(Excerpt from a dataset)
◆ ◆ ◆

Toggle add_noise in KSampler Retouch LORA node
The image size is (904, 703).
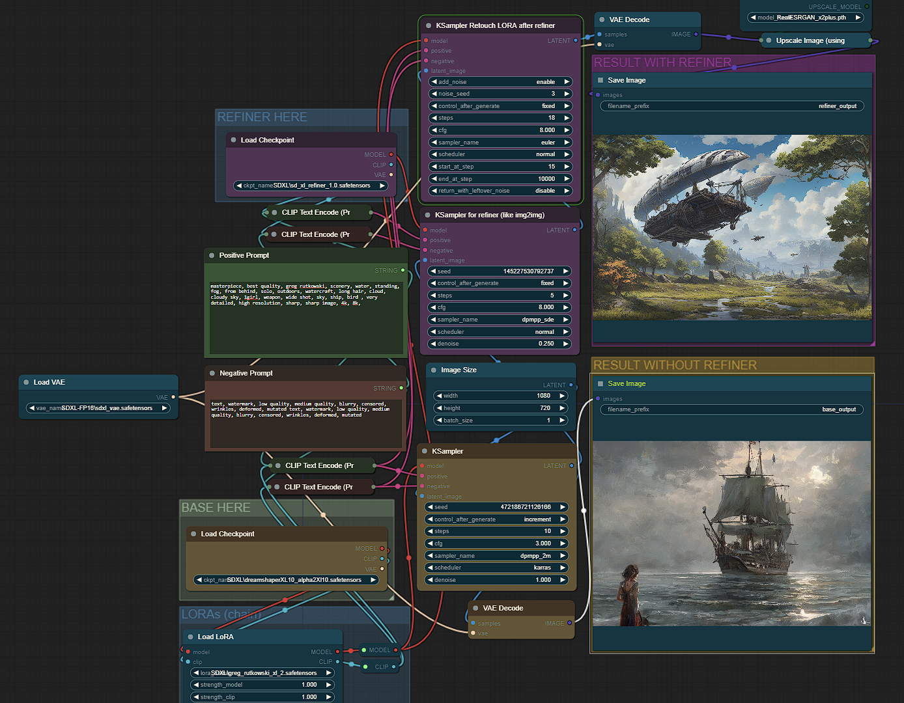(500, 82)
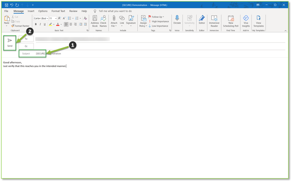The height and width of the screenshot is (182, 292).
Task: Click the Send button
Action: (x=10, y=42)
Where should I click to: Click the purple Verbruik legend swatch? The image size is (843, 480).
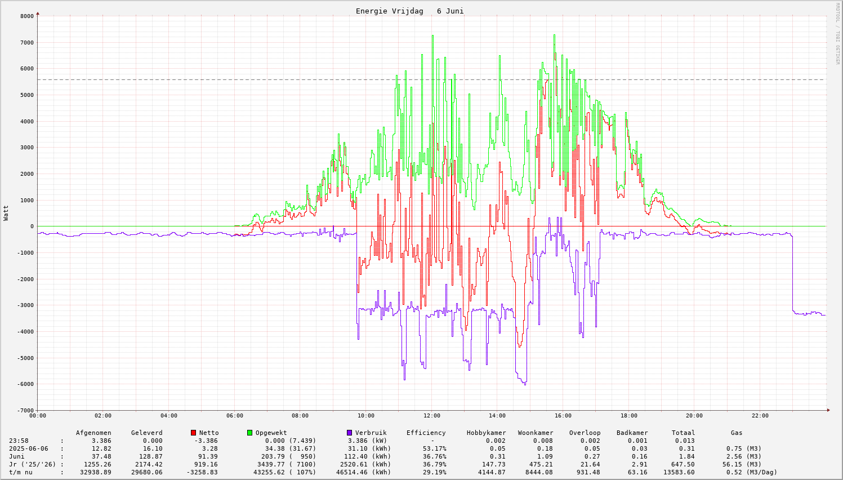[350, 433]
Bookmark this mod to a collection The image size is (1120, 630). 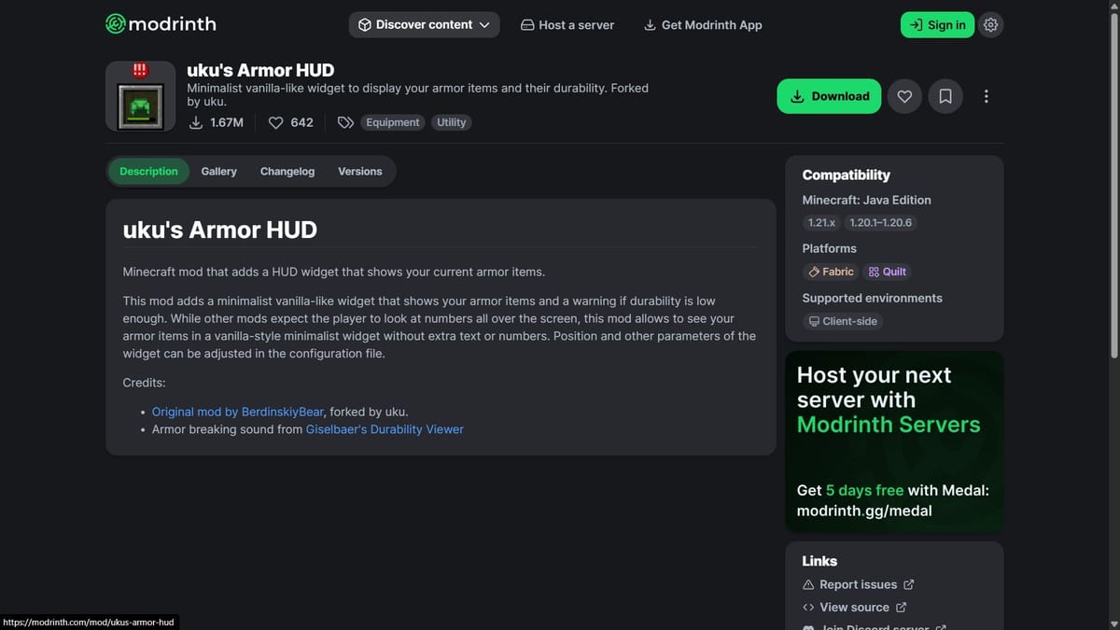(945, 96)
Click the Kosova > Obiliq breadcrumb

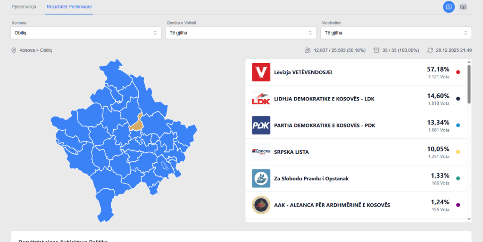(x=35, y=50)
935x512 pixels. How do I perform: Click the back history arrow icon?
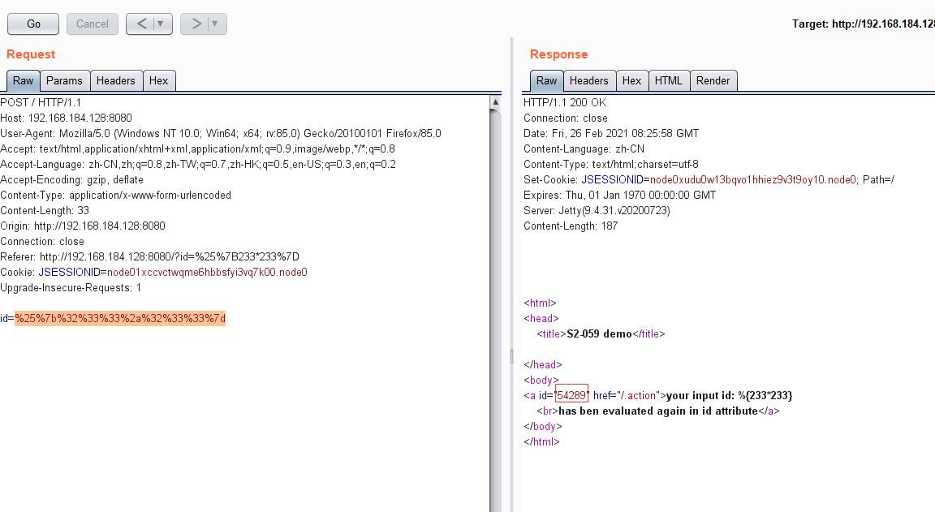141,24
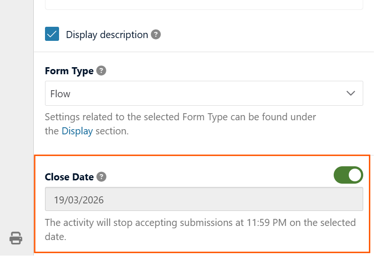Click empty space right of Close Date label

(216, 177)
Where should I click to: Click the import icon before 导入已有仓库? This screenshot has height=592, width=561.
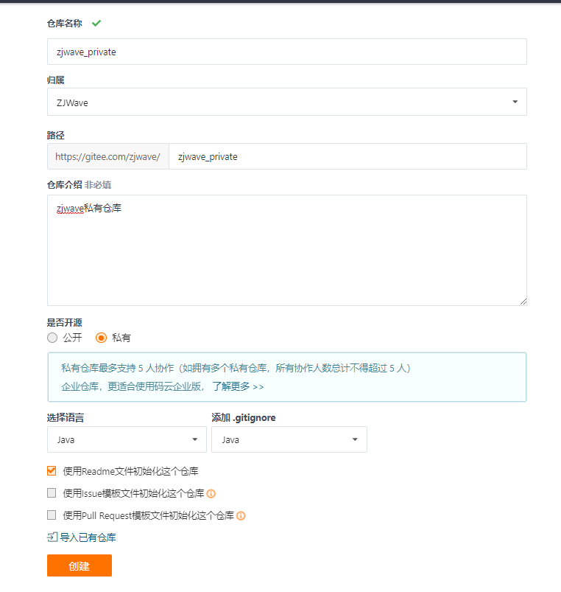[52, 537]
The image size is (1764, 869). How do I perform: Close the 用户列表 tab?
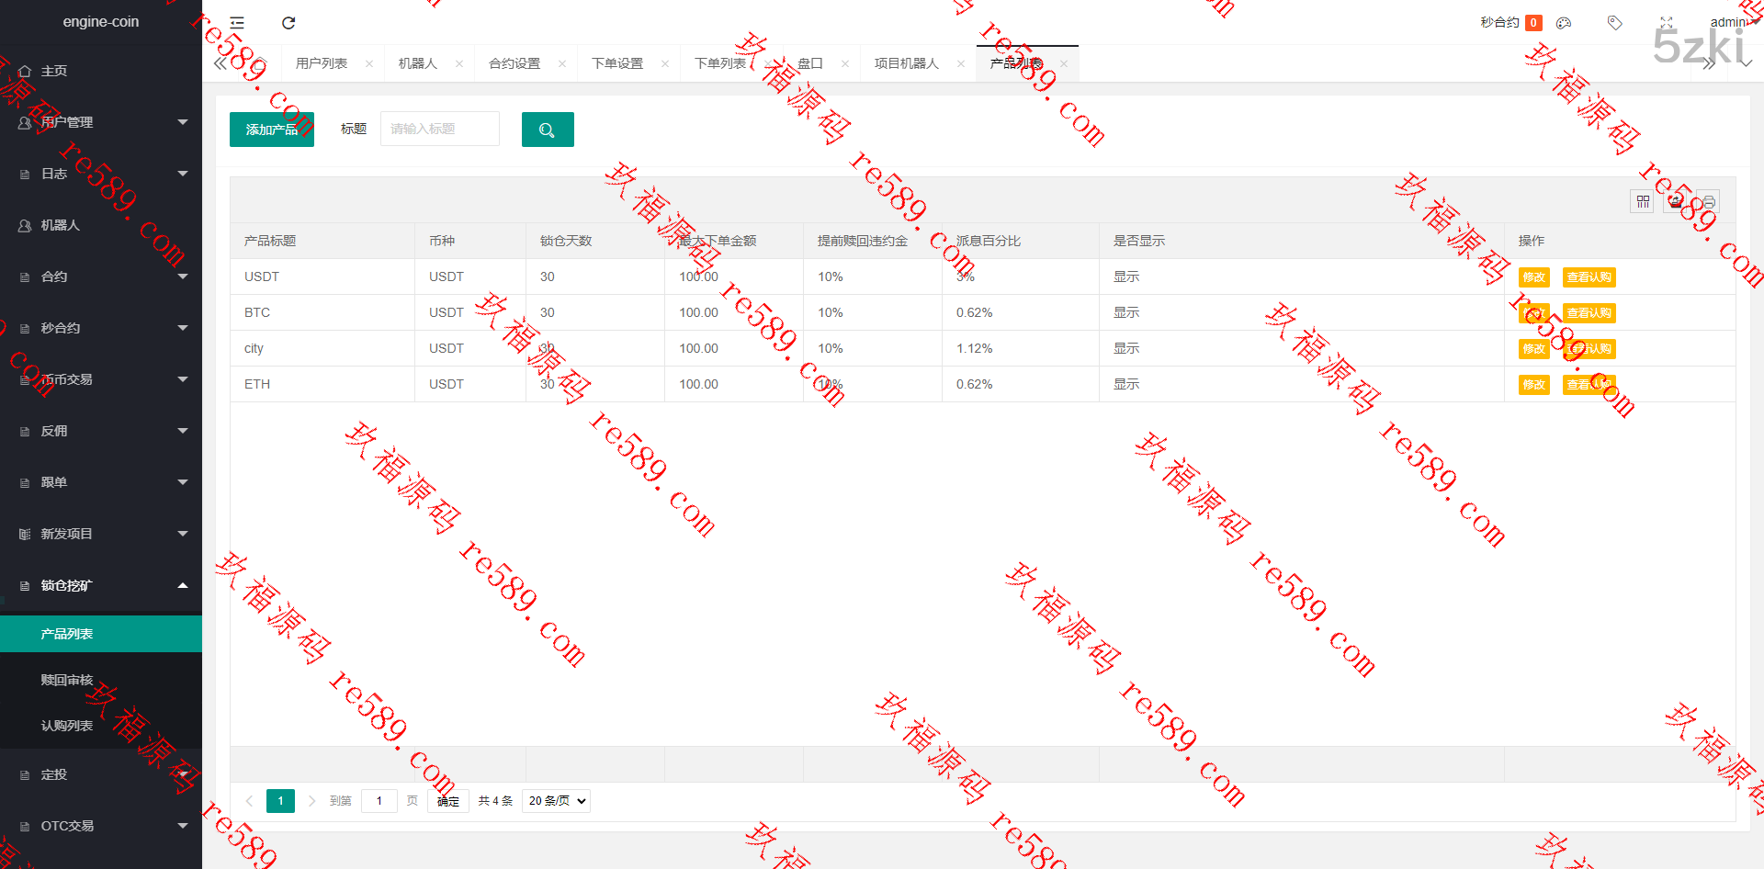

◆ ◆ ◆

Work to complete:
Pick out every line in the records that contains the word "icon", and copy each one in full.

Result:
935x512 pixels. How do I perform: Click the back history arrow icon?
Where should I click to: Click the import icon before 导入已有仓库? This screenshot has height=592, width=561.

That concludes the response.